Credit: Pahis via Adobe Stock.
16 September 2025
By Jaren Yeung, Citizenship PGCE
Reflections from a Citizenship student teacher
‘We must do something about the environment because we all live in this world!’ has been echoing along school halls ad nauseam since even my time as a student. At this point, sustainability is something we all know about, but few actually care. The UK Department for Education aims to become a leader in sustainability and climate education, and it has made a commitment for both teachers and students across multiple disciplines in the primary, secondary and tertiary level to bolster educational opportunities for sustainability. Yes, we have positioned our educational institutions as one of the chief interlocutors in climate justice but only symbolically. Over 80 thousand tonnes of food waste are produced by the education sector annually. Roughly 20% of a school’s energy is wasted, with the percentage rising to 30% on holidays and weekends. Paper, water and plastics are also wasted, producing more annual waste than a household does throughout its entire lifetime. How can we expect our students to care about sustainability if the institution teaching them to be sustainable is not?
Yet in the classroom, we are told the four Rs: reduce, reuse, recycle and repair. And while doing your part helps, a realisation creeps in: that your contribution to the cause, if not practiced by most, will not stop the threat of climate change and global warming, so why bother? If individual action does so little, it is much easier to be defeatist about the whole planet dying fiasco. In reality much of the onus is really on the government, corporations, and institutional leaders on top of our market hierarchy to follow those four Rs. They have the highest ability to change things around but ironically profit the most from climate change while being the least affected by its consequences. A double injustice we call that. And so, as citizens, as teachers and as students, we actually have a lot that we can do.

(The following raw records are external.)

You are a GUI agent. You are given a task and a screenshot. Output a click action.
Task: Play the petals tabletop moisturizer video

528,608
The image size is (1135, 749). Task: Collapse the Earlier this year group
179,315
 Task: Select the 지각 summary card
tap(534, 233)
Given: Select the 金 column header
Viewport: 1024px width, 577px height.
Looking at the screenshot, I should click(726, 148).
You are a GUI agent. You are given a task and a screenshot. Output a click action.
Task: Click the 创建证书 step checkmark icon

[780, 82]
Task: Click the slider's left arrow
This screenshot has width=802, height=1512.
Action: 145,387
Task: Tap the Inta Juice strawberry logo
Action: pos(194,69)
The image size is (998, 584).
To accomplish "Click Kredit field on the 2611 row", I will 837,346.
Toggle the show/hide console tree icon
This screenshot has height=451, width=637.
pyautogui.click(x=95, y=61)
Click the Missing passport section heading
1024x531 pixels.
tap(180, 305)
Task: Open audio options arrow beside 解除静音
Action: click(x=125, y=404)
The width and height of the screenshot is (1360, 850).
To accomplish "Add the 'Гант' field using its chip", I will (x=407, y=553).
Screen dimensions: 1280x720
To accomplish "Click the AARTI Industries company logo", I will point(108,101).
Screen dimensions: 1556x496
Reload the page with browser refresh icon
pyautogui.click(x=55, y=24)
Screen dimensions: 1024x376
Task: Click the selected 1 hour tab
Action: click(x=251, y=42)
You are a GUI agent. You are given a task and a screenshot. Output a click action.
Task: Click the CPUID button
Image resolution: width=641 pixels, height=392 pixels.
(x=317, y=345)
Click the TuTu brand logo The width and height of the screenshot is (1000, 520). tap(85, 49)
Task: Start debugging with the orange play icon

Citizenship is the subject of people and our relationship with each other in society. Officially becoming a part of the national curriculum in 2002, Citizenship began with the UK government recognising that its brand of democracy is fragile, dependent on a well-educated population with strong values for the betterment of their community (difficult thing to come by nowadays). Hence, the subject was the government’s solution to safeguarding a healthy community underpinned by shared values. At its core, it is the subject of social cohesion and development. Admittedly I hadn’t heard much about Citizenship before applying for the PGCE. My education career has been international from the start, so I was cautious with how the UK’s form of citizenship education reconciles itself within the context of its country—colonial past, liberalism, difficulties with multiculturalism and all. Turns out there is room for a global citizenship, especially evident for global issues such as climate change, and the academic and public discourses for citizenship education reflect that. Citizenship is key to equipping young people with the proactive attitude and the legal, political and media literacy to tackle the climate crisis through informed action.